Short problem 1: List every term that the passage on the Scilex-Oramed SPA defines in quotation marks and parentheses.
Short problem 2: Extend the passage on the Scilex-Oramed SPA, starting after its final sentence.

Given text:
Pursuant to the terms of the Scilex-Oramed SPA, the Company issued the Oramed Note (see Note 8), which replaced Sorrento’s outstanding obligations to Oramed, warrants to purchase up to an aggregate of 4,500,000 shares of Common Stock (the “Closing Penny Warrant”) with an exercise price of $0.01 per share and restrictions on exercisability, and warrants to purchase up to an aggregate of 8,500,000 shares of Common Stock (the “Subsequent Penny Warrants” and together with the Closing Penny Warrant, the “Penny Warrants”), each with an exercise price of $0.01 per share and each with restrictions on exercisability. Additionally, the Company agreed to transfer to Oramed 4,000,000 SPAC Warrants (as defined below, which are currently exercisable for an aggregate of up to 114,286 shares of Common Stock), which were acquired by the Company under the Sorrento SPA. There was no change in the terms for the warrants transferred to Oramed as a result of the transactions described above. The remaining consideration for the Purchased Securities was comprised of a credit bid for all amounts of principal and accrued but unpaid interest outstanding under the Junior DIP Facility in an aggregate principal amount of $20.0 million, a $10.0 million cash payment, and the assumption and assignment of certain obligations of Sorrento for legal fees and expenses amounting to approximately $12.3 million.

Collected material:
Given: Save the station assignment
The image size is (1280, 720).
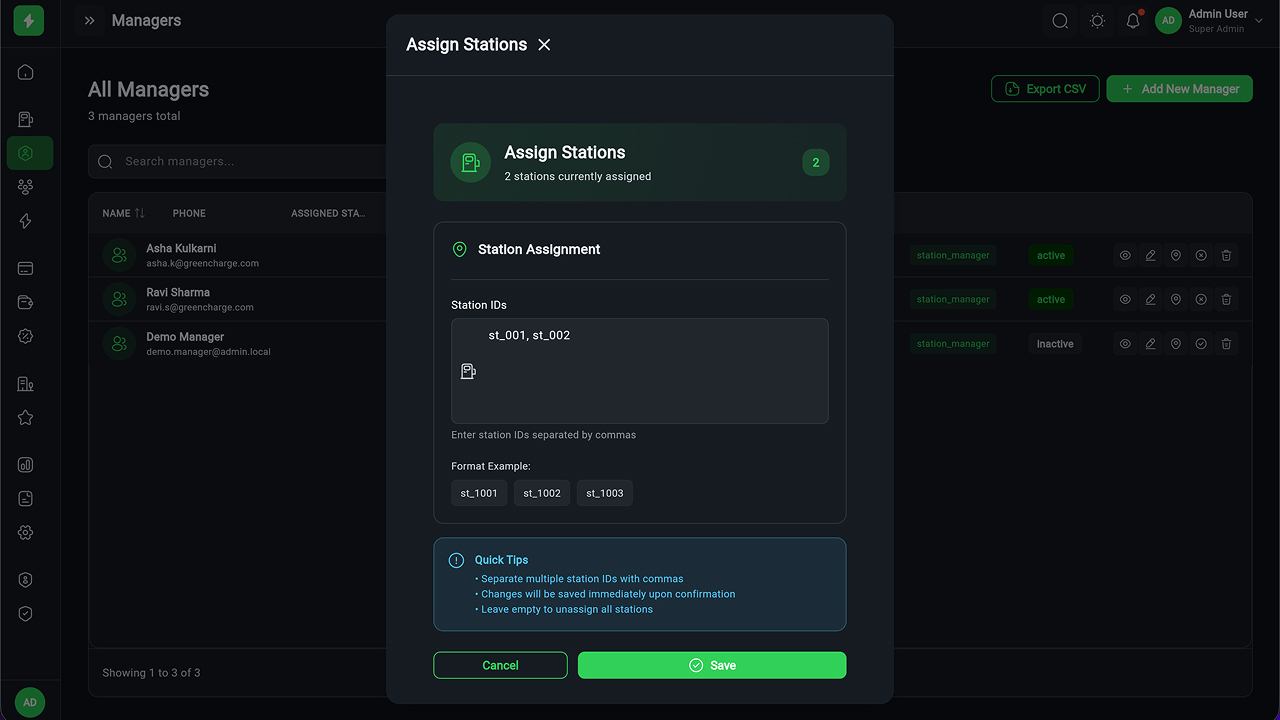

Exercise answer 1: "Closing Penny Warrant", "Subsequent Penny Warrants", "Penny Warrants"

Exercise answer 2:
The Company allocated the total consideration between the repurchased instruments by allocating to the repurchased Private Warrants their full value, with the remaining consideration allocated to the Common Stock, Series A Preferred Stock, and Public Warrants based on their relative fair values as of September 21, 2023.
Before the closing of the Sorrento SPA transactions and in connection with the transactions contemplated by the Sorrento SPA, the Company formed two entities: (a) Scilex DRE Holdings LLC (“Holdco”), a single purpose entity that is the Company’s direct wholly owned subsidiary and (b) SCLX Stock Acquisition JV LLC, a single purpose bankruptcy-remote entity that is the Company’s indirect wholly owned subsidiary (“SCLX JV”), which was formed to hold the Purchased Securities. Holdco was formed to hold all the equity interests in SCLX JV. Holdco and SCLX JV are parties to the Security Agreement and Subsidiary Guarantee (see Note 8).
Series A Preferred Stock
Pursuant to the terms of the Sorrento SPA, the Company repurchased all of the outstanding Series A Preferred Stock. The Series A Preferred Stock was classified in permanent equity and did not have any bifurcated features. Therefore, the repurchase of the Series A Preferred Stock by the Company was treated as a redemption of shares, with the excess of the redemption price paid over the carrying value of the shares treated as a deemed dividend. The fair value of Series A Preferred Stock as of the repurchase date of September 21, 2023 was $52.6 million. The Company derecognized the carrying value of $3,000 of the Series A Preferred Stock, with $52.3 million in excess amount allocated as the reduction in additional paid-in capital. Although considered redeemed for accounting purposes, the shares of Series A Preferred Stock remain outstanding as they are held as collateral for the Oramed Note.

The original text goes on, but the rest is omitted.